だからここは俳優さんの演技がすべて、のようなところがあって、その意味で自身の葛藤だのなんだのできりきりしつつも私が守らなくてどうする、の気概で歯をくいしばるBrie Larsonさんは”Short Term 12” (2013) に続いて見事というほかなくて、あとは離れて暮らしているMaの実父のWilliam H. Macyの居場所も含めて複雑すぎるが故に滲みでてしまう苦悶の表情とか。
そんななか、唯一わからなくて見えないのがあの箱部屋とMaだけを「世界」として育ってしまったJackが移動する車の荷台から切れ目境目なく広がる圧倒的な空を見あげて(あのシーン、なんか好き)から先、屋根や壁がなくなった後の「世界」が彼の知覚にどう作用して、それにどう応えるのか、というあたりで、おそらく過去の発達心理学の事例症例も参照しているのだろうが、Jackの世界と魂のありようは誰にもわかるわけがなくて、それとMaの目線 - 彼のことをわかっているのはわたしだけ - とそれ以外の目線 - だいじょうぶかしら早く周囲に適応させないと - との交錯や摩擦がどんなふうにJackの屋根とか覆いを剥がしていくのかとっぱらうのか、あるいは取り上げてしまうのか、それが起こったときJackはどうなってしまうのか、とか。
Maにとって忌まわしくおぞましい記憶であり事物でしかない納屋も、Jackにとっては温かいゆりかごでありベビーカーであり守ってくれるなにかで、ふたりが納屋を再訪するラストはとてもスリリングで、ふたりのぎりぎりした攻防が目に見えるようだった。 ふたりとも必死で何かから遠ざかることと何かに近寄って頬ずりすることを同時にやろうとして同じところをぐるぐるえんえん回っていて、それが”Room”というもので、この映画の中心はここ - あの納屋にあった。
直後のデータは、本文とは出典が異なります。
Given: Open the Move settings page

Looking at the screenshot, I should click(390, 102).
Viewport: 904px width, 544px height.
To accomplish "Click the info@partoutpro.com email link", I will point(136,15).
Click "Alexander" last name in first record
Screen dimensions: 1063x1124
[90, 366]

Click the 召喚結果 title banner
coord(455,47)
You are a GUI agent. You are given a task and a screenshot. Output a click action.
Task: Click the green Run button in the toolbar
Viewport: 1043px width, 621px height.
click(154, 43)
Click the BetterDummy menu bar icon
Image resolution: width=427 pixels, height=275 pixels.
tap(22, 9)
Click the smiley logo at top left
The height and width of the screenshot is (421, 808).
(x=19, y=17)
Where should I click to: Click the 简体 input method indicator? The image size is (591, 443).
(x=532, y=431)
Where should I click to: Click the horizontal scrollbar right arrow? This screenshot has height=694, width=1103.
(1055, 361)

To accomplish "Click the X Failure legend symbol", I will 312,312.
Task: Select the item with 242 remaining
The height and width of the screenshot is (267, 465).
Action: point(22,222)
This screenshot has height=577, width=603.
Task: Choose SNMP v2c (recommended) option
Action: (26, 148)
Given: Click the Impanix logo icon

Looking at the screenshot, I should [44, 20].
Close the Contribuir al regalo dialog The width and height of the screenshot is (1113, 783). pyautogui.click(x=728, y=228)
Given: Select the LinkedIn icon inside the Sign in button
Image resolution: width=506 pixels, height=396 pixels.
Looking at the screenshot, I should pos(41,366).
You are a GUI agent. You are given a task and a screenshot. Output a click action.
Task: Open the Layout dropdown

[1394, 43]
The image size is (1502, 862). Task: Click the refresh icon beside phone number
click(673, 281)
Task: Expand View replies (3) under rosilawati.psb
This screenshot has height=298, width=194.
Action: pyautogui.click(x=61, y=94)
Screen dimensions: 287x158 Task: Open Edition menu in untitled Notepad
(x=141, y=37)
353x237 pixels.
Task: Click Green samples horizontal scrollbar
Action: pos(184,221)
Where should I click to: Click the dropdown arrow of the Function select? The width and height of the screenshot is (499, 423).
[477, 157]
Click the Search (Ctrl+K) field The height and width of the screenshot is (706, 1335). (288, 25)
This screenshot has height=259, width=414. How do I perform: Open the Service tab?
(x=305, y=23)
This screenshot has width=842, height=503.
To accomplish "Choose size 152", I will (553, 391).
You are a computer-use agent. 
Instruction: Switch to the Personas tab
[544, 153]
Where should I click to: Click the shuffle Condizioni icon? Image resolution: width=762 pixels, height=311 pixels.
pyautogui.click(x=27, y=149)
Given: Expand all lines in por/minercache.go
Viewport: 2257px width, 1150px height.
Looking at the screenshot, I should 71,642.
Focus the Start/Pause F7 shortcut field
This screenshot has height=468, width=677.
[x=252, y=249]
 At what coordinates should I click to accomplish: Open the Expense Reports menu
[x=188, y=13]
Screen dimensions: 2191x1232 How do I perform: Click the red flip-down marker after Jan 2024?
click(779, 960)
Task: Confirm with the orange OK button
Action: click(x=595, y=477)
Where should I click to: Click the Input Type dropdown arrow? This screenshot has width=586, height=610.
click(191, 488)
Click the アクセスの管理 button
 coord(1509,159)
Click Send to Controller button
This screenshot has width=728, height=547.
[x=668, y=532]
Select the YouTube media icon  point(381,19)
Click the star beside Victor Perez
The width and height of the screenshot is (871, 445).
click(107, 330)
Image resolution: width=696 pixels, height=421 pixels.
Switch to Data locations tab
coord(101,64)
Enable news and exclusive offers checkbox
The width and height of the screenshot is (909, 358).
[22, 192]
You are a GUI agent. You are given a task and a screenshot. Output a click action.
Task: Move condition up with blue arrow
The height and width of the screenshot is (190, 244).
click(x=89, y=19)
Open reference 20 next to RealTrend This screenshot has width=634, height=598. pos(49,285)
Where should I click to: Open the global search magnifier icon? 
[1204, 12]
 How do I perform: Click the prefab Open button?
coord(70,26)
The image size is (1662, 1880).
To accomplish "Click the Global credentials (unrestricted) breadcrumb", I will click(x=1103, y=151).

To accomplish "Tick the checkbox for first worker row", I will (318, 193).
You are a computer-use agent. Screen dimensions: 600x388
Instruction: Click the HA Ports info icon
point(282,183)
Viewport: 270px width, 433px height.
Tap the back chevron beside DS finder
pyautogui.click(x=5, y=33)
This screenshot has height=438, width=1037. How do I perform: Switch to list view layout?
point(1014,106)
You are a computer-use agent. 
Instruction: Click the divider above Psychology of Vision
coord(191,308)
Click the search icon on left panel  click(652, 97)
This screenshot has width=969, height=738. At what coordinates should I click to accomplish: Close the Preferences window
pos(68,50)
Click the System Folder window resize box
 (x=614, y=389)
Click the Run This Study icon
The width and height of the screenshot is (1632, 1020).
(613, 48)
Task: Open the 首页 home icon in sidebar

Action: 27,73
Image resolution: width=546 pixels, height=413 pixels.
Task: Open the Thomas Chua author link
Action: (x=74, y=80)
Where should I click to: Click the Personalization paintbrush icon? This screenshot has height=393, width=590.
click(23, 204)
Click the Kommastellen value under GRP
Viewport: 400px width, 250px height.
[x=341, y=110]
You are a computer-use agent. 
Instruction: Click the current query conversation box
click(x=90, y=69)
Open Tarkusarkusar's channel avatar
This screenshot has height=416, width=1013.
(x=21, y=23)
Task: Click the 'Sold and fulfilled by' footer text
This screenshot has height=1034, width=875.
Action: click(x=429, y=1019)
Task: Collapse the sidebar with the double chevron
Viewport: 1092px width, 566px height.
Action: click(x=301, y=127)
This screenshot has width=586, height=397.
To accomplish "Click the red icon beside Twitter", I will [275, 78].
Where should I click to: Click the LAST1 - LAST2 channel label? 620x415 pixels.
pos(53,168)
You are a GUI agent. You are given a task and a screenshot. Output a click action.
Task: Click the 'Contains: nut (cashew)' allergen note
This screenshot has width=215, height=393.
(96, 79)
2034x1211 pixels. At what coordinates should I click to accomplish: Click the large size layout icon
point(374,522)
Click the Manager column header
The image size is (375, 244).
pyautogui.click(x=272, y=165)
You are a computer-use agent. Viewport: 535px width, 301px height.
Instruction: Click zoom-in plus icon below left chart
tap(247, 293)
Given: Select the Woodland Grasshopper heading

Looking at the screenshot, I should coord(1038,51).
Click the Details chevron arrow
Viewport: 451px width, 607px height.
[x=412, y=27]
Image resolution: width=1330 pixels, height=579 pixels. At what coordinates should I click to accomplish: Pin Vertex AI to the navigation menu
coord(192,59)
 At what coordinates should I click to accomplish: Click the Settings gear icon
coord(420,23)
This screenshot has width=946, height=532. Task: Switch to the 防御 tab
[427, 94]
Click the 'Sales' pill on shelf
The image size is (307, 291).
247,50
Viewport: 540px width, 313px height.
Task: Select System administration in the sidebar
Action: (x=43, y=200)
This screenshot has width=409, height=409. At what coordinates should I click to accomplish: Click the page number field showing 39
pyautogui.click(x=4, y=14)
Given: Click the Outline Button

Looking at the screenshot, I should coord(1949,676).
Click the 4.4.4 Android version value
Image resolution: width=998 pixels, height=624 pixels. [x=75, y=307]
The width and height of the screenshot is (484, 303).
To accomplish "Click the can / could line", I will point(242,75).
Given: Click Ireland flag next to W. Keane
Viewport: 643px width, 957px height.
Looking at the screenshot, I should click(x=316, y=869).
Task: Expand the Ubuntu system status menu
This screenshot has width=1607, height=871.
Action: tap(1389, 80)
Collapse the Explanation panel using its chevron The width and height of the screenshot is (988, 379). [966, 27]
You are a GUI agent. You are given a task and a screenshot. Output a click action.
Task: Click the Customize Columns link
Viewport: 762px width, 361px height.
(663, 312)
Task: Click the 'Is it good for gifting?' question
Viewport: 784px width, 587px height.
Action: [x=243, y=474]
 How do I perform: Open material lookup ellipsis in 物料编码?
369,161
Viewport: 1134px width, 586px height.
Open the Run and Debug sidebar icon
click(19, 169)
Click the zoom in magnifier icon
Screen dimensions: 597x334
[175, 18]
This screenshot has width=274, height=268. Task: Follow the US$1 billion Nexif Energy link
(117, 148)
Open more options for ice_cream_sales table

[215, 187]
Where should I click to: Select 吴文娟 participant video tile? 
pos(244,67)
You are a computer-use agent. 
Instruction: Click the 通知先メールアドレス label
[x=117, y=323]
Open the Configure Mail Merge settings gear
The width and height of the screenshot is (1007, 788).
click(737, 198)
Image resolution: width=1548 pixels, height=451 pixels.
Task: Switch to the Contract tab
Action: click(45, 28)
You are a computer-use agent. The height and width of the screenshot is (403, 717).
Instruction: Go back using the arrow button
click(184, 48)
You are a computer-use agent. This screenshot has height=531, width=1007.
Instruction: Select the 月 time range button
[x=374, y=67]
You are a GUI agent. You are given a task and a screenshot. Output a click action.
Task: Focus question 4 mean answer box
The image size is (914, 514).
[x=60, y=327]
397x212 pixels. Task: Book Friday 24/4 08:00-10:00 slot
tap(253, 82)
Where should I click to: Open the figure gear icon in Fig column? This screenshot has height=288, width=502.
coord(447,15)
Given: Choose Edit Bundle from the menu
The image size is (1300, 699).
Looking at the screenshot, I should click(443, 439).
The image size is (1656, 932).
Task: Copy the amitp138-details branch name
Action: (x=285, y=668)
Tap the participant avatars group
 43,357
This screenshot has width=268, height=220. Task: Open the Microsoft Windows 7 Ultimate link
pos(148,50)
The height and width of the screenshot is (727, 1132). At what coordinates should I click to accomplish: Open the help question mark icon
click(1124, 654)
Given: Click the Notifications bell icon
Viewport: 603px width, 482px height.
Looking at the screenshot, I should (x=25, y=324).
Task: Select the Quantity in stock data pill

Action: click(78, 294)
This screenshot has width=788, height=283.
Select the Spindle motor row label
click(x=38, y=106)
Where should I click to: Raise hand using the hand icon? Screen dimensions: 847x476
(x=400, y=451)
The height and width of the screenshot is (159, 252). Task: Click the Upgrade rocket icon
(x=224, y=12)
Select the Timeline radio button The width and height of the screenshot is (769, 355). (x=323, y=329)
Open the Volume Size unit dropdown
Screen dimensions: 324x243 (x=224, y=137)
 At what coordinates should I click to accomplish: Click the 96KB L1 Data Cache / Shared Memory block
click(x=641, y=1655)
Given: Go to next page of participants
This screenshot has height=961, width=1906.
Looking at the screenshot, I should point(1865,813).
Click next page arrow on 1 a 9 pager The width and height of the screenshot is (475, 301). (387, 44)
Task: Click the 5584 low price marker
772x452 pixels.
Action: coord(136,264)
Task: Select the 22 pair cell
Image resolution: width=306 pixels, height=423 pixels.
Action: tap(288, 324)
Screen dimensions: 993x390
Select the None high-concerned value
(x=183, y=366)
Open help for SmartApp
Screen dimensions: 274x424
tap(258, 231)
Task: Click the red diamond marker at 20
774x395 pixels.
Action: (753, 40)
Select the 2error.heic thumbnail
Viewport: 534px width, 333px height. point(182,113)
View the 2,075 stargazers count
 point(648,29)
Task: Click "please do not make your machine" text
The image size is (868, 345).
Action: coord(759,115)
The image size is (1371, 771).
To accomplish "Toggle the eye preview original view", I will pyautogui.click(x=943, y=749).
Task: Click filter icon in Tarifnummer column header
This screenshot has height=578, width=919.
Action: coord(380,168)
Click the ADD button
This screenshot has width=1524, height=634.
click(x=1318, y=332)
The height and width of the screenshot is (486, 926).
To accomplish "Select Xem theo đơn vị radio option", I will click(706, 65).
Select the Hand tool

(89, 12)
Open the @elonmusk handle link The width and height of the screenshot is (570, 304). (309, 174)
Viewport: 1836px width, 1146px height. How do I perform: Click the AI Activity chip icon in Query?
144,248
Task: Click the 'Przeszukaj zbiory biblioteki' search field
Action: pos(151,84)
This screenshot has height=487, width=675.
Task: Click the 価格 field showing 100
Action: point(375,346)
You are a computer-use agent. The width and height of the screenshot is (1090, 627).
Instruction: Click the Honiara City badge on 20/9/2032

で、そういう”Room”っていうのは広いのでも狭いのでも、おそらく誰にでもある/あったもので(あんなふうにバイバイしたよね)、この映画が感動を煽ろうとする割に、ふつーに見えてしまうのはその辺もあったのかもしれない。
音楽(空が迫ってくるときのとか)は悪くなかったけど、音響はもうちょっとがんばってもよかったかもしれない。 圧倒的な音のドラマとして鼓膜を震わせることだってできたはず。